Jennifer Margaret Linda was the original birth child, with Symphony taking her place when she was six months old. Symphony then created the alters. In this book we hear from Jennifer Margaret Linda, Symphony, Erik, Little Ricky, The Rulebook, The Assassin, Jenny, Linda, Muscles, Captain Busby, Janet, Squadron Captain, Amber, Judas, Happy, Zombie Girl, Magsy, The Joker, Maggot, Volcano, The Student, Ed the Head, Charlotte, Gabrielle, Mr Flamboyant, Jeni and The Entity Currently Known as Jeni.

That Jeni even survived her childhood is a testament to how incredibly well her system works. The fact that she’s able to function and is even surthriving is remarkable.

Life should be about thriving as we find meaning and purpose – hence the idea of rising above to ‘surthrive’.

Everyone who works in a helping profession should read this book. Jeni’s case was the first to use a diagnosis of MPD/DID for the prosecution, not the defence, paving the way for other survivors of extreme abuse to seek justice. This book, because of the openness of the alters who contributed to it, will provide much needed insights, so hopefully others with MPD/DID won’t be failed by the people who should be helping them the way Jeni was.

My abuse didn’t happen in a vacuum. It happened before a school fete, behind the closed doors of my father’s respectability.

• WORK REQUEST 1:
In the passage about Jeni and her alters, how old was Jennifer Margaret Linda when Symphony took her place?
• WORK REQUEST 2:
Continue the passage about Jeni and her alters, picking up after its final sentence.

• DATA SECTION:
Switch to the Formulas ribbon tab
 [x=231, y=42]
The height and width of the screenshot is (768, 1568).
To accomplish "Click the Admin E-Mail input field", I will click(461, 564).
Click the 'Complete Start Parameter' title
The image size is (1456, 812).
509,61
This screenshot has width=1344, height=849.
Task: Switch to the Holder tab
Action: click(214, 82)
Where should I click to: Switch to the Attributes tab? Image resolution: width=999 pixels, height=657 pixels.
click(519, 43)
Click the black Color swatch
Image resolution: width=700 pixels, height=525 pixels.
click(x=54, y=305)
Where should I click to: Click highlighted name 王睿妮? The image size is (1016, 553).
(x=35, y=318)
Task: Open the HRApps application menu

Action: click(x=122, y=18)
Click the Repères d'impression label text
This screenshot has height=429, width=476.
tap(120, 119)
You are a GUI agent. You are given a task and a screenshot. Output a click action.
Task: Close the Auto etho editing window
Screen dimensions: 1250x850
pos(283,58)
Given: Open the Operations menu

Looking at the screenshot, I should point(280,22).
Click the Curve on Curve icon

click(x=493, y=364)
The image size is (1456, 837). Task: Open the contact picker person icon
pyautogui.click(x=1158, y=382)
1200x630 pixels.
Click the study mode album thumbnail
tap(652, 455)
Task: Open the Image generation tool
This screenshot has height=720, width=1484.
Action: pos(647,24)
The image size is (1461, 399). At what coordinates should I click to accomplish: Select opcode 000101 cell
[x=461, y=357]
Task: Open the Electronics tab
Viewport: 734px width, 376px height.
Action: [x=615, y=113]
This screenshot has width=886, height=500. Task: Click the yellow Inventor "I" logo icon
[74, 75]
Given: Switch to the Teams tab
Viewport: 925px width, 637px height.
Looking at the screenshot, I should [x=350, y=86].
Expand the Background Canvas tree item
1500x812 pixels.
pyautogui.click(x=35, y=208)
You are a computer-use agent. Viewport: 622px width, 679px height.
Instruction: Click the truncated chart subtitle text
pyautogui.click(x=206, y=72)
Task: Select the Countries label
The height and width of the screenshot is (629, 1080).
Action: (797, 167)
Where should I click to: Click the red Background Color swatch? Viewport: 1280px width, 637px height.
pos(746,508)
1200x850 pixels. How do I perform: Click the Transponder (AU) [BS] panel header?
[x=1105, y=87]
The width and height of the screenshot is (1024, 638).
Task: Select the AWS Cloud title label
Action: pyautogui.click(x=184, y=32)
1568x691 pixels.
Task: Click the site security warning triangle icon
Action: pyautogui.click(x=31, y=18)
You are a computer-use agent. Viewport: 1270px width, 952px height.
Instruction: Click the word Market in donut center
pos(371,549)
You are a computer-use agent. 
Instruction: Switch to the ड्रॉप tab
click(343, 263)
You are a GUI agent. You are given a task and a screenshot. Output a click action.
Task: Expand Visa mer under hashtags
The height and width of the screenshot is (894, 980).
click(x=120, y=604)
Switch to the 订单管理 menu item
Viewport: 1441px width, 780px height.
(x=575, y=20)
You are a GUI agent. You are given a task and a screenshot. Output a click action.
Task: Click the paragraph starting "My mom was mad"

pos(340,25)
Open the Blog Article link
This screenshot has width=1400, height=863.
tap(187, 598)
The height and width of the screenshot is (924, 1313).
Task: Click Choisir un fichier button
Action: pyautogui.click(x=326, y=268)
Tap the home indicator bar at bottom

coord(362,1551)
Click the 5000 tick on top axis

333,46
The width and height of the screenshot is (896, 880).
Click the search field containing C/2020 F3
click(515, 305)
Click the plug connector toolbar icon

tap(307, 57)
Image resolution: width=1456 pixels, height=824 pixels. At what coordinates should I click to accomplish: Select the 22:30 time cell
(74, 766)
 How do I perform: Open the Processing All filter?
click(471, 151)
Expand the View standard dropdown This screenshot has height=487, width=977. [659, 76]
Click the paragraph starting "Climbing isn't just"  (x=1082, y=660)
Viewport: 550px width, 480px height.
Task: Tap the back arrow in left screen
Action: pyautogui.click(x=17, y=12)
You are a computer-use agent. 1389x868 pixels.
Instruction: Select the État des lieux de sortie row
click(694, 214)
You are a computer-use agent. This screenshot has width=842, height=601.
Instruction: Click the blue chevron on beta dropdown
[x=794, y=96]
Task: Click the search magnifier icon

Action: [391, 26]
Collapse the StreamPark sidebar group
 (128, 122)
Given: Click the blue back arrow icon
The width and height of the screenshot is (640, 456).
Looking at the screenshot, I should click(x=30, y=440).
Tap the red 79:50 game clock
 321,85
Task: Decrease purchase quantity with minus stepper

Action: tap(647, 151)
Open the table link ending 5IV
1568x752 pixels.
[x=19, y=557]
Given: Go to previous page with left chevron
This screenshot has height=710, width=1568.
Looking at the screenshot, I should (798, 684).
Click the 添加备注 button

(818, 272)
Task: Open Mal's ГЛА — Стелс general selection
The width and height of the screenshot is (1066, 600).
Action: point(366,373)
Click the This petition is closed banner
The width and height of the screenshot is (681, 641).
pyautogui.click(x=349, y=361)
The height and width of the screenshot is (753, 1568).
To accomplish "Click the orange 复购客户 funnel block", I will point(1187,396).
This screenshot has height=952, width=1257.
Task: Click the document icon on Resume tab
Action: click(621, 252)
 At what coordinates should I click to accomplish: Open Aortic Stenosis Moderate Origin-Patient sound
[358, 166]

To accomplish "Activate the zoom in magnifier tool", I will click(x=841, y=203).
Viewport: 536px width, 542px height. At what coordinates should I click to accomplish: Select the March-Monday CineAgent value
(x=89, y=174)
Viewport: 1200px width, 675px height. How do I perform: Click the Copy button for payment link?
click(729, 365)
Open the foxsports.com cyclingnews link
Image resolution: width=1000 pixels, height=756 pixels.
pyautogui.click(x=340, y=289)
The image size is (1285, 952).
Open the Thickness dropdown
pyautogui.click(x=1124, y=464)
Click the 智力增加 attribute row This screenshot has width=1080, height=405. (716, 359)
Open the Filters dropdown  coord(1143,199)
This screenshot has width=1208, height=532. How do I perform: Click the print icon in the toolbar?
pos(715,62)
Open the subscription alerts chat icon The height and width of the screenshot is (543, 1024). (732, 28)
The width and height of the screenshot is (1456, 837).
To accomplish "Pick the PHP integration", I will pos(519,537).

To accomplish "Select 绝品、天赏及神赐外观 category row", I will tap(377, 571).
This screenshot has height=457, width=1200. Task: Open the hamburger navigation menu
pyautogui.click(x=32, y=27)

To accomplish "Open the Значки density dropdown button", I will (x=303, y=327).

• ANSWER AREA 1:
Six months old.

• ANSWER AREA 2:
I’ve spoken a lot about Jeni and her alters but I need to point out that I found the insights Dr Blair-West gives in this book so helpful. He has the ability to take something that’s complex and explain it in a way that makes it feel like it’s not complex at all. I’ve read a lot about PTSD, dissociation and the way the brain manages trauma but Dr Blair-West’s explanations have given me a much better understanding of them.

To Jeni, Symphony, the alters who contributed to this book and those I haven’t met: Thank you for telling your story. I feel honoured to have been introduced to so many of you. I can only imagine how traumatic it was to revisit these experiences in order to write about them. Your story means more to me than you’ll ever know. You are brave and resilient and I’m in awe of you. You are truly extraordinary.

Content warnings include death by suicide, domestic abuse, emotional abuse, mental health, miscarriage, neglect, physical abuse, sexual assault, suicidal ideation and torture.

Thank you so much to Hachette Australia for the opportunity to read this book.

Rating: 5 out of 5.

Once Upon a Blurb

‘I didn’t know that you’re only supposed to have one personality. I didn’t realise that having lots of voices in your head was abnormal. But you are protecting yourself. You are protecting your soul, and that’s what I did.’

An intelligent, poised woman, Jeni Haynes sat in court and listened as the man who had abused her from birth, a man who should have been her protector, a man who tortured and terrified her, was jailed for a non-parole period of 33 years. The man was her father.

The abuse that began when Jeni was only a baby is unimaginable to most. It was physically, psychologically and emotionally sadistic and never-ending. The fact she survived may be called a miracle by some – but the reality is, it is testament to the extraordinary strength of Jeni’s mind.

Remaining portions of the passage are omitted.